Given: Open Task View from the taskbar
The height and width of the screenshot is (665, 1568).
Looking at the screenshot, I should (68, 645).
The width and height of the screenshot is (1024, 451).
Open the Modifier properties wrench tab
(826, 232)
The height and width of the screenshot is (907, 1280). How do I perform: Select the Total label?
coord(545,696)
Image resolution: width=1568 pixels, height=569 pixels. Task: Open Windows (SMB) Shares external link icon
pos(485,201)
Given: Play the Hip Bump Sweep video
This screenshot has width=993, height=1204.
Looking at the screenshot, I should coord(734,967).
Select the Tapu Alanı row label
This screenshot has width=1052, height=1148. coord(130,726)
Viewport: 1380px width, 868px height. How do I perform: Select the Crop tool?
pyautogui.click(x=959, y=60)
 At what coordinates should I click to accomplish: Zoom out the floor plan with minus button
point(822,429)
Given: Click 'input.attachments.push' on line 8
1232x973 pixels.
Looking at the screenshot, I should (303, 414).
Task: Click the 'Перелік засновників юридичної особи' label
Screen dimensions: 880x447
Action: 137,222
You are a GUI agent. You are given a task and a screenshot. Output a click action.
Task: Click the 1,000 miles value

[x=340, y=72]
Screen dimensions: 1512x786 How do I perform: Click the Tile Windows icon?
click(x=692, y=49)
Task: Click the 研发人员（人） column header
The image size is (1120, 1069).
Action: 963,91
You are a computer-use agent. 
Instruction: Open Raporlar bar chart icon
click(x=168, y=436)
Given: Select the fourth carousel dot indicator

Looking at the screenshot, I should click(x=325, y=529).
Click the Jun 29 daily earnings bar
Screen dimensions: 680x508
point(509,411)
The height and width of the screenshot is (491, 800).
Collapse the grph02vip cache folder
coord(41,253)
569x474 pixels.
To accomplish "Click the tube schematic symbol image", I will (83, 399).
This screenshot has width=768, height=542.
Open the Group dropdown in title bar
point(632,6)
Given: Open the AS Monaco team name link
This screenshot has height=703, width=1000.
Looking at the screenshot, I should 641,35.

Exercise requirements
Reproduce each entry above character for character.

Final answer
Given: Open Task View from the taskbar
The height and width of the screenshot is (665, 1568).
Looking at the screenshot, I should (68, 645).
The width and height of the screenshot is (1024, 451).
Open the Modifier properties wrench tab
(826, 232)
The height and width of the screenshot is (907, 1280). How do I perform: Select the Total label?
coord(545,696)
Image resolution: width=1568 pixels, height=569 pixels. Task: Open Windows (SMB) Shares external link icon
pos(485,201)
Given: Play the Hip Bump Sweep video
This screenshot has width=993, height=1204.
Looking at the screenshot, I should coord(734,967).
Select the Tapu Alanı row label
This screenshot has width=1052, height=1148. coord(130,726)
Viewport: 1380px width, 868px height. How do I perform: Select the Crop tool?
pyautogui.click(x=959, y=60)
 At what coordinates should I click to accomplish: Zoom out the floor plan with minus button
point(822,429)
Given: Click 'input.attachments.push' on line 8
1232x973 pixels.
Looking at the screenshot, I should (303, 414).
Task: Click the 'Перелік засновників юридичної особи' label
Screen dimensions: 880x447
Action: 137,222
You are a GUI agent. You are given a task and a screenshot. Output a click action.
Task: Click the 1,000 miles value

[x=340, y=72]
Screen dimensions: 1512x786 How do I perform: Click the Tile Windows icon?
click(x=692, y=49)
Task: Click the 研发人员（人） column header
The image size is (1120, 1069).
Action: 963,91
You are a computer-use agent. 
Instruction: Open Raporlar bar chart icon
click(x=168, y=436)
Given: Select the fourth carousel dot indicator

Looking at the screenshot, I should click(x=325, y=529).
Click the Jun 29 daily earnings bar
Screen dimensions: 680x508
point(509,411)
The height and width of the screenshot is (491, 800).
Collapse the grph02vip cache folder
coord(41,253)
569x474 pixels.
To accomplish "Click the tube schematic symbol image", I will (83, 399).
This screenshot has width=768, height=542.
Open the Group dropdown in title bar
point(632,6)
Given: Open the AS Monaco team name link
This screenshot has height=703, width=1000.
Looking at the screenshot, I should 641,35.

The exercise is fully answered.